6
votes

I have a job queue (using Amazon SQS) which hands off jobs to many machines for fetching and processing various documents over HTTP. There are hundreds of different hosts which are accessed, and there is no predictable order for the jobs.

In order to be polite, I don't want my system to hammer repeatedly on a single host. Thus, if I get a job #123 to fetch something from example.com, but I see that I have just fetched another thing from example.com in the past X seconds, I should move on to something else and save job #123 for later.

The question is, what's a good way to implement this pattern?

It seems the first step would be to have the job runners keep a list somewhere of all domains and the last time something on that domain was accessed. I suppose this could be a simple DB table.

There are then many possible options for what to do if a message processor gets a job that must be deferred.
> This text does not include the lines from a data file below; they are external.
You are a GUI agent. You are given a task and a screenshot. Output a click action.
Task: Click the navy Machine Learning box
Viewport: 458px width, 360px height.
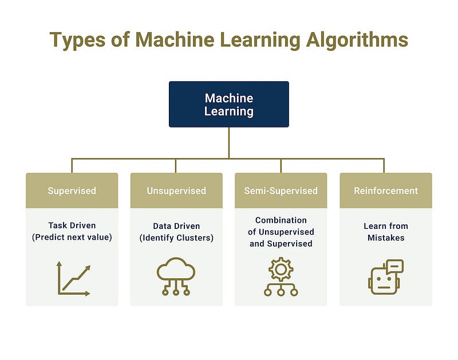coord(228,104)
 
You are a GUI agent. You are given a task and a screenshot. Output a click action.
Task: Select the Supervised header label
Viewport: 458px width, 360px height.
coord(72,191)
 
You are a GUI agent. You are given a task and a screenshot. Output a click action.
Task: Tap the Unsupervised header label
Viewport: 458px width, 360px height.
coord(176,191)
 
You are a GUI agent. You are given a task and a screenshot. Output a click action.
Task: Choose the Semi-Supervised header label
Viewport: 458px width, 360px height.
coord(281,191)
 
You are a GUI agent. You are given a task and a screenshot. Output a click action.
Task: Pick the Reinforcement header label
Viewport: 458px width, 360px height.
coord(385,191)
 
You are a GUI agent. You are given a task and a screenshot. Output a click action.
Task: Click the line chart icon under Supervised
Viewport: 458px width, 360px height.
coord(73,278)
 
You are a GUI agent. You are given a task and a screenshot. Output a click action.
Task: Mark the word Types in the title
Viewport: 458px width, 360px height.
coord(77,39)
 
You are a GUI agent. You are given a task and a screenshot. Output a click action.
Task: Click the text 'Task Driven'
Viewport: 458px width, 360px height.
coord(72,226)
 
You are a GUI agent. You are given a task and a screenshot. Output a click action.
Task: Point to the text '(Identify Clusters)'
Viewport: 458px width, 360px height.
coord(176,238)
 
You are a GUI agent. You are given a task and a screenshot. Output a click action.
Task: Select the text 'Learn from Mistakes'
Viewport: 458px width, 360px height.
coord(385,232)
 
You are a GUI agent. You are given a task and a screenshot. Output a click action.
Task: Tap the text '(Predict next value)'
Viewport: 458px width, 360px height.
coord(72,238)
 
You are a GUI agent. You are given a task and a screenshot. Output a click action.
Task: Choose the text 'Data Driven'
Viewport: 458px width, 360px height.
coord(176,226)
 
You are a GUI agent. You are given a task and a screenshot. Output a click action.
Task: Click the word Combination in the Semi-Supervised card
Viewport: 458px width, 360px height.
coord(281,220)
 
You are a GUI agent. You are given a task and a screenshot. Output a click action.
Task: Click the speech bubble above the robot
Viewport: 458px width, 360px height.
coord(395,266)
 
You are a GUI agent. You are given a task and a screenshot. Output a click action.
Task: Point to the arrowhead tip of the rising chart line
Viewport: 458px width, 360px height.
coord(89,267)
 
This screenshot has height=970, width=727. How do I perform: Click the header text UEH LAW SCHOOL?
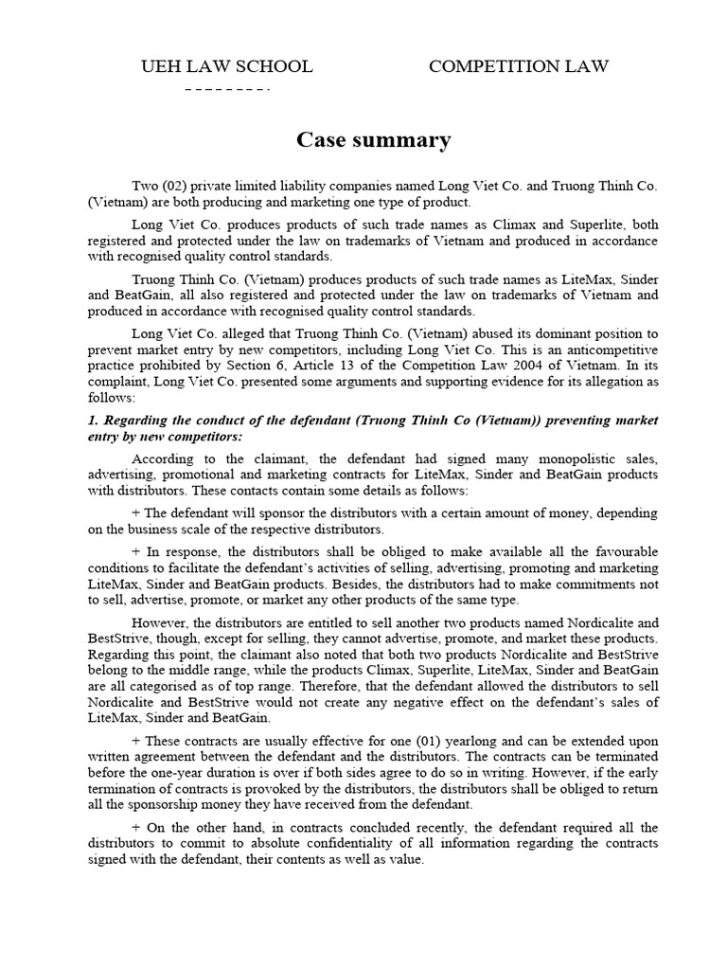226,66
  1. Simply push a copy of the message onto the end of the queue, and throw it away without executing it. Hopefully, by the next time it comes around, enough time will have passed. This may result in a lot of redundant SQS messages, especially if a large cluster of jobs for the same domain goes through at once.

  2. Sleep for however many seconds are necessary until politeness dictates that the job can be executed. This may result in a lot of queue processors simultaneously doing nothing.
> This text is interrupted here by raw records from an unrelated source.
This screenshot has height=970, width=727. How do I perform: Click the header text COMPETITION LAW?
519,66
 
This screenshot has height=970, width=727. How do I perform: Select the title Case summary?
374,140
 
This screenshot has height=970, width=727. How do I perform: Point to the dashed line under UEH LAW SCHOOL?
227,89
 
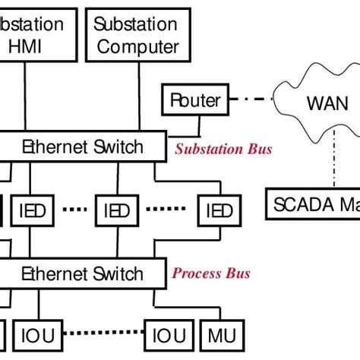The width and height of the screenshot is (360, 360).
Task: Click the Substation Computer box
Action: (x=137, y=35)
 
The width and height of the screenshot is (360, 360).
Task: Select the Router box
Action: (x=195, y=100)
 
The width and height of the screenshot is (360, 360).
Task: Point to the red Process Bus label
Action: (x=212, y=273)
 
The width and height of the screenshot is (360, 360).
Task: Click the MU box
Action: (x=220, y=335)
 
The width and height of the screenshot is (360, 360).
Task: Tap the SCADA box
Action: (x=311, y=203)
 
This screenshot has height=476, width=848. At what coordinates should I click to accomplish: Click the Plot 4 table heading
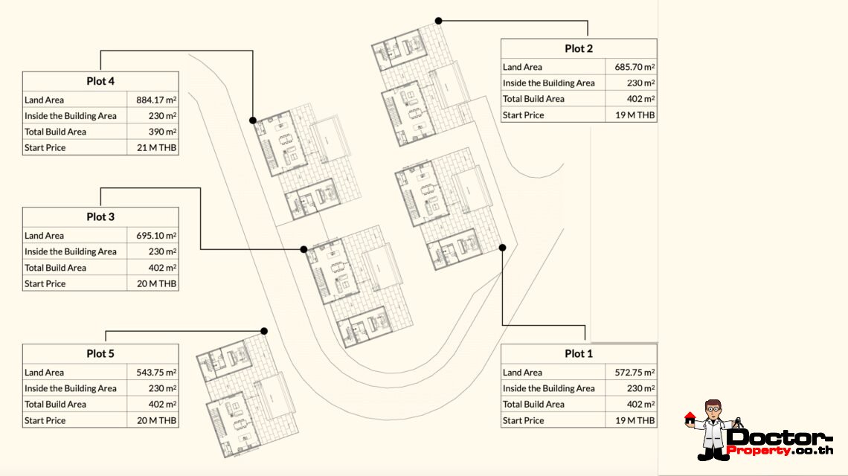100,81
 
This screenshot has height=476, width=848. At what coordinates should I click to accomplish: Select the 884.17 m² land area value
156,100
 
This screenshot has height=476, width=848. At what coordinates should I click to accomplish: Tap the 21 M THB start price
156,148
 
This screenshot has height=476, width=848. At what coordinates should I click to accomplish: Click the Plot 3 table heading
100,217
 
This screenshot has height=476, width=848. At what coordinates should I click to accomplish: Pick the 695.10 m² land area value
156,235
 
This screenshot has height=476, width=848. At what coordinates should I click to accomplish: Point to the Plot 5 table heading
100,354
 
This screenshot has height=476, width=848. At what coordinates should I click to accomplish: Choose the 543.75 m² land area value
156,372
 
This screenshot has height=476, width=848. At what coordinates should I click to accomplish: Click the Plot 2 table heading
579,48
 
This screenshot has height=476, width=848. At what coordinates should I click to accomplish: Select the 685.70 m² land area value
635,67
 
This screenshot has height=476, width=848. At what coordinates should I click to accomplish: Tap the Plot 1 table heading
579,354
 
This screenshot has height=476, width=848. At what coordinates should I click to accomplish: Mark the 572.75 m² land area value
635,372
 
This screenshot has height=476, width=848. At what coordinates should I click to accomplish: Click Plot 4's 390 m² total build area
162,132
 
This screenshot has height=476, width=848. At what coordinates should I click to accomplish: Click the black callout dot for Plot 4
253,120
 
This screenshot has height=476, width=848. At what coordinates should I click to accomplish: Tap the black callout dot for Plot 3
304,249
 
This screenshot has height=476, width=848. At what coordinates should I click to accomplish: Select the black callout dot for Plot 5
264,331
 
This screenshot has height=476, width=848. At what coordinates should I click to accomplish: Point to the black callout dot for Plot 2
439,21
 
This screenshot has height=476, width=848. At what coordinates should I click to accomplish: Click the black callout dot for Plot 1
502,248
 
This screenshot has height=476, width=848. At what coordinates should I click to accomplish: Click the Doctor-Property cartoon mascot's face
713,411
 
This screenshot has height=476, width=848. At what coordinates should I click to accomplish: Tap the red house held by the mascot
690,418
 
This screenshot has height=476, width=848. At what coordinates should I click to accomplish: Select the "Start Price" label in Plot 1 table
523,420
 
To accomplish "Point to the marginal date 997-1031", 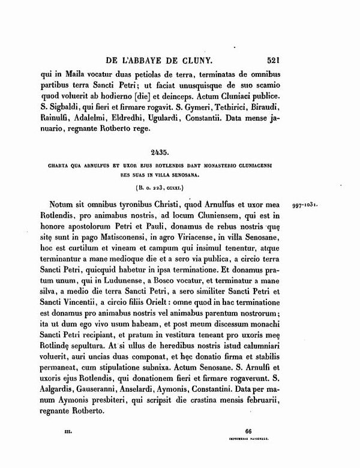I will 309,203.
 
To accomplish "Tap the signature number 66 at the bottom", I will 249,431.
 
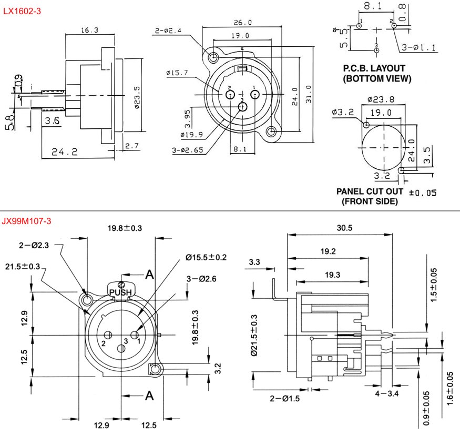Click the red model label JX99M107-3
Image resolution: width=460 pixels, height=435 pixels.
(x=27, y=221)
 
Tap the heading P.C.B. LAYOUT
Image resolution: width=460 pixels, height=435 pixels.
(x=374, y=68)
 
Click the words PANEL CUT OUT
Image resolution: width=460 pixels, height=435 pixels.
(x=370, y=191)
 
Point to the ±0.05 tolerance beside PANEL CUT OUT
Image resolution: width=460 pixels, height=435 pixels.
(x=422, y=193)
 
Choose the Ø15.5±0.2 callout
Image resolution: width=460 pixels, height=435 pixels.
(x=206, y=257)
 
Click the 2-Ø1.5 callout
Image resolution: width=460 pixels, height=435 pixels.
(x=284, y=398)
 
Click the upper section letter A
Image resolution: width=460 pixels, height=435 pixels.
(x=150, y=274)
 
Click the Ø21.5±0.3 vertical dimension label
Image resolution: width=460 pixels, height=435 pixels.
(x=254, y=336)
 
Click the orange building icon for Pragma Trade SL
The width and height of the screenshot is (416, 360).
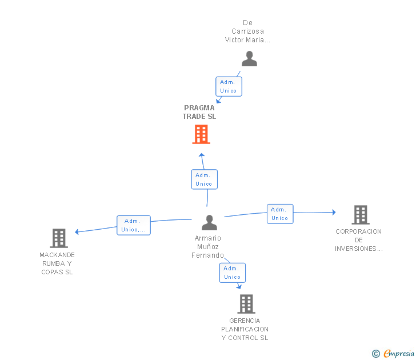click(201, 134)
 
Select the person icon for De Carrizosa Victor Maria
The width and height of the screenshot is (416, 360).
click(249, 59)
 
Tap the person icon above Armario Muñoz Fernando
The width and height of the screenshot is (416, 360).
click(210, 222)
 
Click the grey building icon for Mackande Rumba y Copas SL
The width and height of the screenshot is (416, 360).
click(59, 238)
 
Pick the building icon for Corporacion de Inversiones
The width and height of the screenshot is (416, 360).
click(360, 215)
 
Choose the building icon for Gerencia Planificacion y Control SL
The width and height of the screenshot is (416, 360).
click(246, 304)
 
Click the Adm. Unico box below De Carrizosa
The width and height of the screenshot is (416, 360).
click(229, 86)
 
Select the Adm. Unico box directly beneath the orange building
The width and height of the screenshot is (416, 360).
click(204, 179)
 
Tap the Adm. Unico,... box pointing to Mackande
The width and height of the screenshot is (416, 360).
click(134, 225)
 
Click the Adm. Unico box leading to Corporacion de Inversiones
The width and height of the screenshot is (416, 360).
click(280, 214)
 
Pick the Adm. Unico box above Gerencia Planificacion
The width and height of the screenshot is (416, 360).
click(232, 273)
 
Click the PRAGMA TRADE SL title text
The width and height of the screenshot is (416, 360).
click(199, 112)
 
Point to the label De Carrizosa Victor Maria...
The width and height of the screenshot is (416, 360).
click(247, 31)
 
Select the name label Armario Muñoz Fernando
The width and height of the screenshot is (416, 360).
click(207, 247)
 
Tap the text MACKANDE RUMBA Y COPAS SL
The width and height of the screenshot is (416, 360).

  3. Accept the job, but save it in a local queue somewhere on each queue processor. I imagine each processor could "claim" a number of jobs this way, and then elect to process them in whatever order achieves maximum politeness. This can still be unpredictable, because each queue processor needs to be aware of the domains hit by all the others.

  4. Establish separate queues for every domain and have one process dedicated to each queue. Each process would have to pause for X seconds between doing each job, so there's a lot of sleeping process overhead, but maybe this isn't such a bad thing.
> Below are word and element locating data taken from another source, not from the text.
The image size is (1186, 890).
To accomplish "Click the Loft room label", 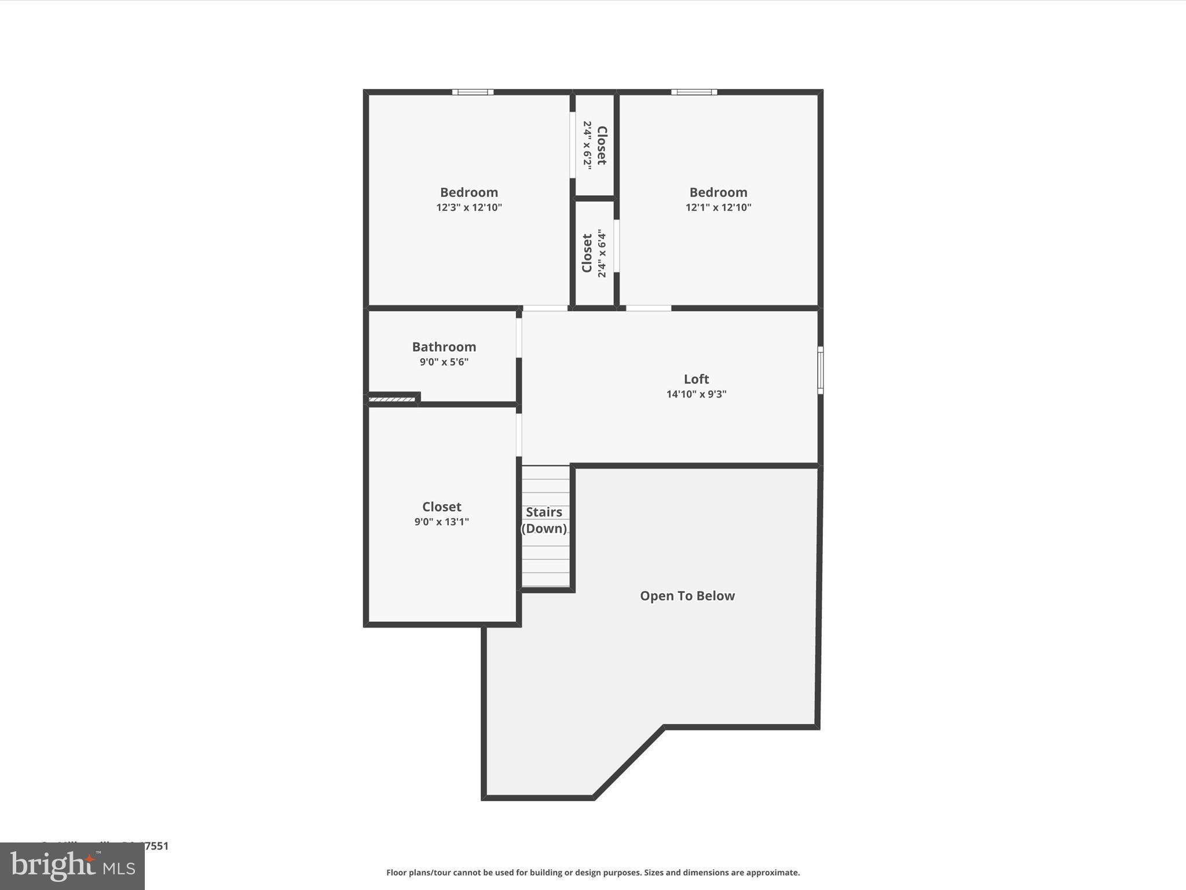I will tap(696, 379).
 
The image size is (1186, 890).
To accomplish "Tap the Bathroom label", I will tap(444, 347).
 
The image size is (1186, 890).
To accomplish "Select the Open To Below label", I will tap(687, 596).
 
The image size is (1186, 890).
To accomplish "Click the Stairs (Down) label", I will tap(544, 520).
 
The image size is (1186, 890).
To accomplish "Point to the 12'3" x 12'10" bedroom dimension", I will tap(469, 207).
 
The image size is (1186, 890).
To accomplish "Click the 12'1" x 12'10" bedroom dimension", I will tap(718, 207).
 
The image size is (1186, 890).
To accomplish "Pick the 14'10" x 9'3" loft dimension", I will tap(696, 394).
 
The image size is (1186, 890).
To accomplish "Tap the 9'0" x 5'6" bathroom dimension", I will tap(444, 362).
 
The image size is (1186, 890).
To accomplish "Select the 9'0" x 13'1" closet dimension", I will tap(441, 521).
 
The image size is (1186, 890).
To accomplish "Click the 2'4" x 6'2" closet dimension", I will tap(587, 145).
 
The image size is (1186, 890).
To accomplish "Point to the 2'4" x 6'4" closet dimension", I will tap(602, 254).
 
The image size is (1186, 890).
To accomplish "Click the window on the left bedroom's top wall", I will tap(473, 92).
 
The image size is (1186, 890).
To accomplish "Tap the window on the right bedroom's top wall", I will tap(694, 92).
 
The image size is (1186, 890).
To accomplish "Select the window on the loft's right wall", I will tap(820, 370).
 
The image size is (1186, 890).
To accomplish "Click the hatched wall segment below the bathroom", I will tap(391, 399).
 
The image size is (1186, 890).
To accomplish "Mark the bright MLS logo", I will tap(72, 866).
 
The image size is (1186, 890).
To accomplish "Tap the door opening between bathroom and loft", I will tap(519, 338).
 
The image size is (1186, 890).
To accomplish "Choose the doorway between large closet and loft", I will tap(519, 435).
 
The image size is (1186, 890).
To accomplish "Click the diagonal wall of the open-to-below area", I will tap(629, 762).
Do you have any experience with designing this sort of thing? What strategy would you recommend?

2
Are you 100% stuck on SQS? There are good designs NOT forcing you into queue-per-domain solution, but they require you to have direct control of the queue which I am assuming SQS doesn't provide (to be precise, ability to "browse" the queue without taking top element, and ability to take Nth element instead of the top - basically, treating the queue as doubly linked list without insertion and not a pure queue).DVK

2 Answers

2
votes

Separate queues for each domain and a queue of domains.

Each processor should:

  1. Pick a domain from queue of domains.
  2. If domain was not recently updated, pick the top task from the domain queue.
  3. Put domain back to the end of domain queue.
  4. If we have a task to execute, do it.
  5. Sleep until it is the time to check the head of domain queue or the domain queue is updated.

It may help if you organize the queue of domains as a time-priority queue — store the domains in the order of the next update time.

0
votes

I would recommend setting up a queue for each domain, and one processor per queue.

Most servers should have no problem with requests issued constantly in-series, so long as you keep an eye on total transfer quantity (for example, you should avoid indexing files above more than a few hundred KB unless you have a real need for it).

I assume you're also obeying robots.txt rules too.